Supplied records:

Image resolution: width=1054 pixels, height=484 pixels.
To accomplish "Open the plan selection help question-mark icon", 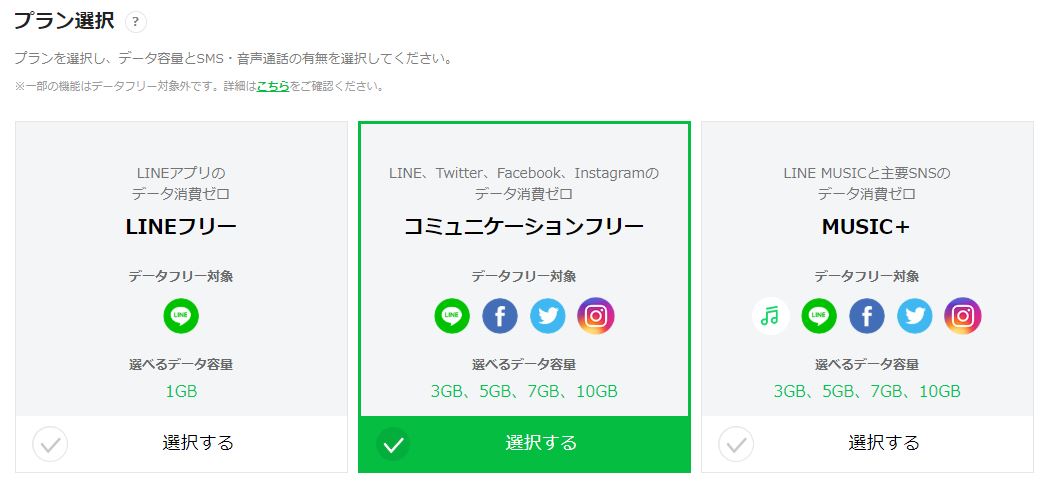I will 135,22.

...

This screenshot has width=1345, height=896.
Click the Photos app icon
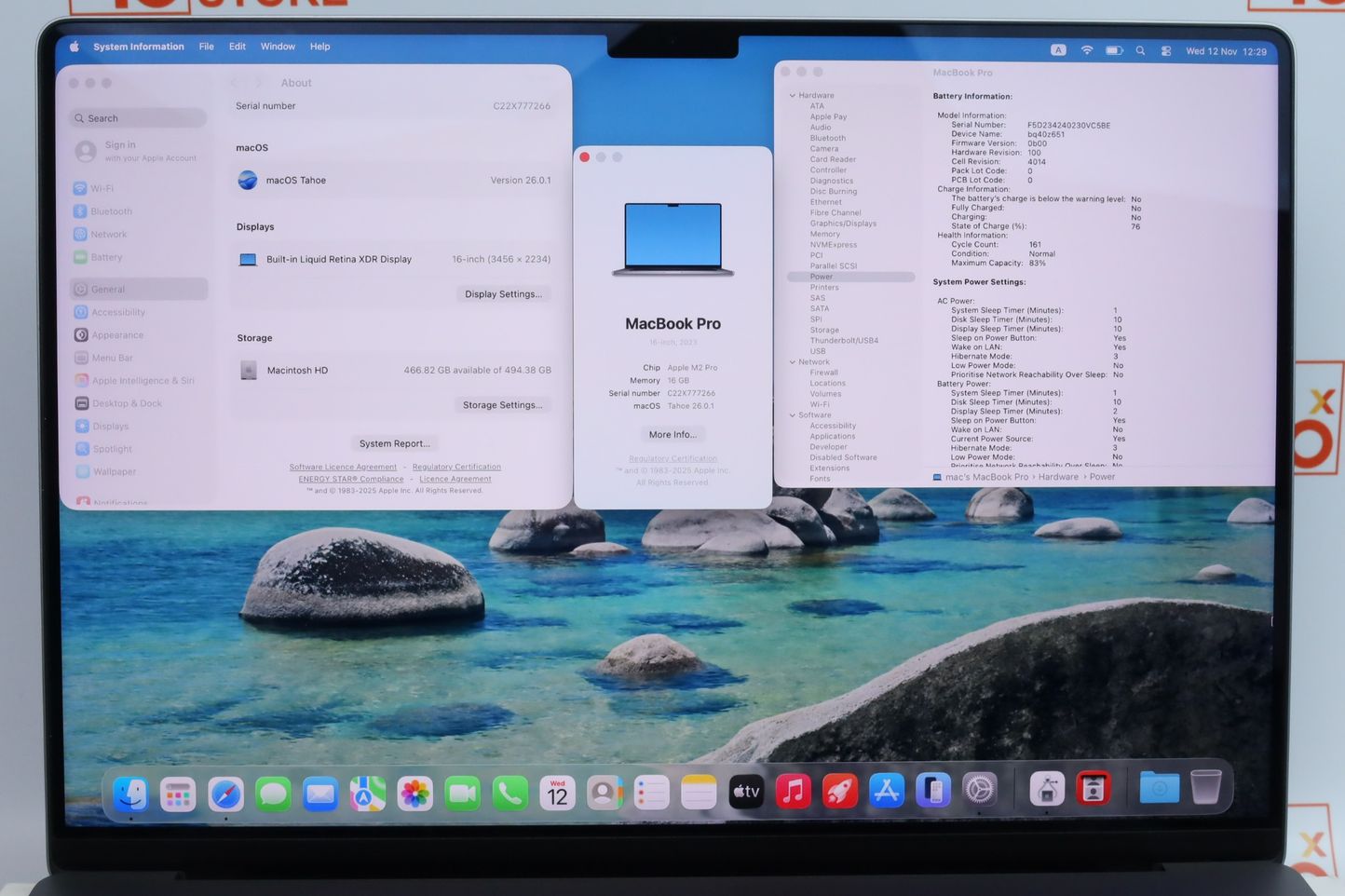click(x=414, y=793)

...

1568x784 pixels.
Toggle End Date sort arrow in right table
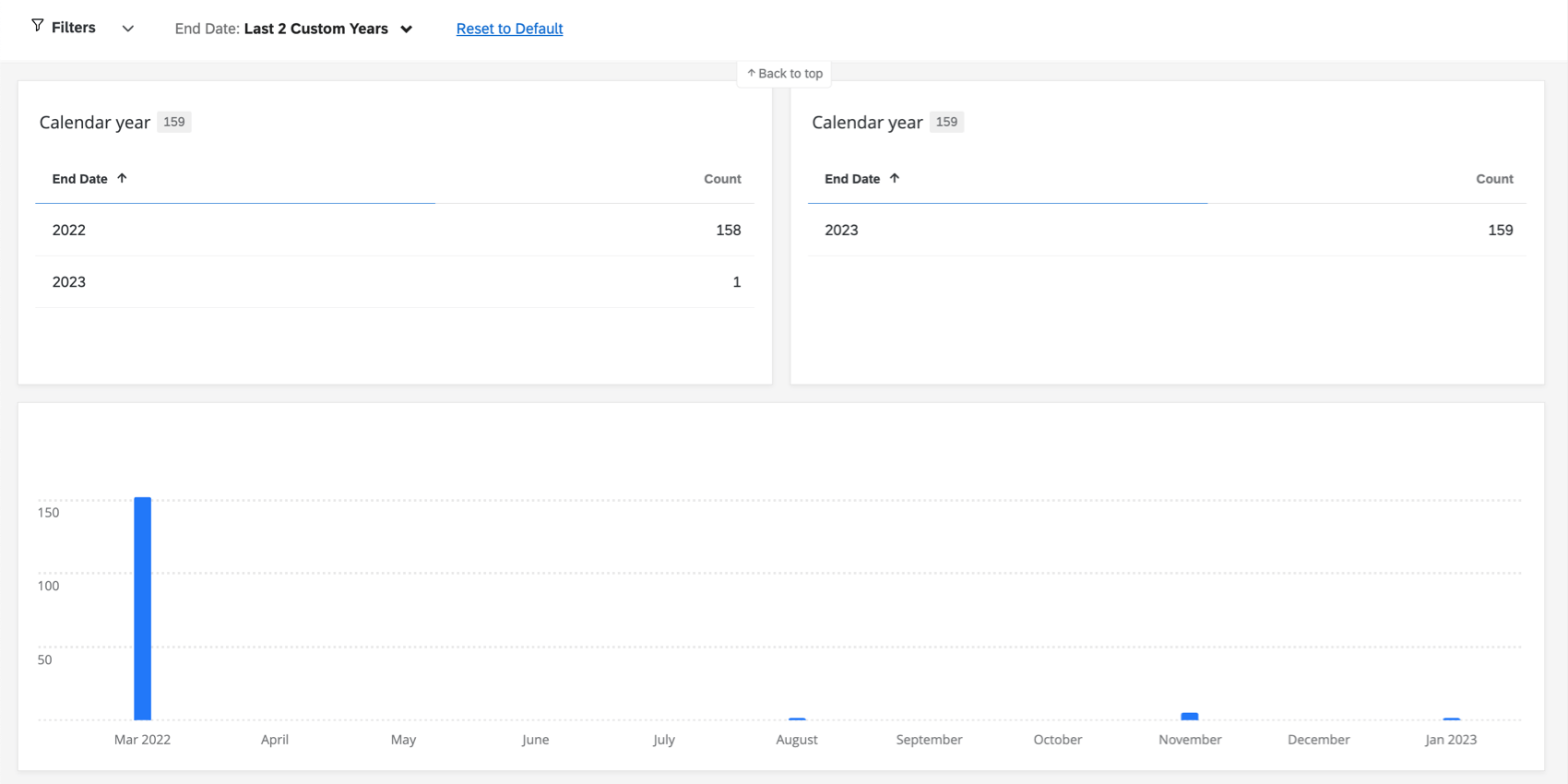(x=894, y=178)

Set problem:
Starting at the line that contains "1568x784 pixels." and ending after the line that contains "(x=894, y=178)", format those lines as a numbered list with blank lines removed. Omit the pictures from your answer.

Task result:
1. 1568x784 pixels.
2. Toggle End Date sort arrow in right table
3. (x=894, y=178)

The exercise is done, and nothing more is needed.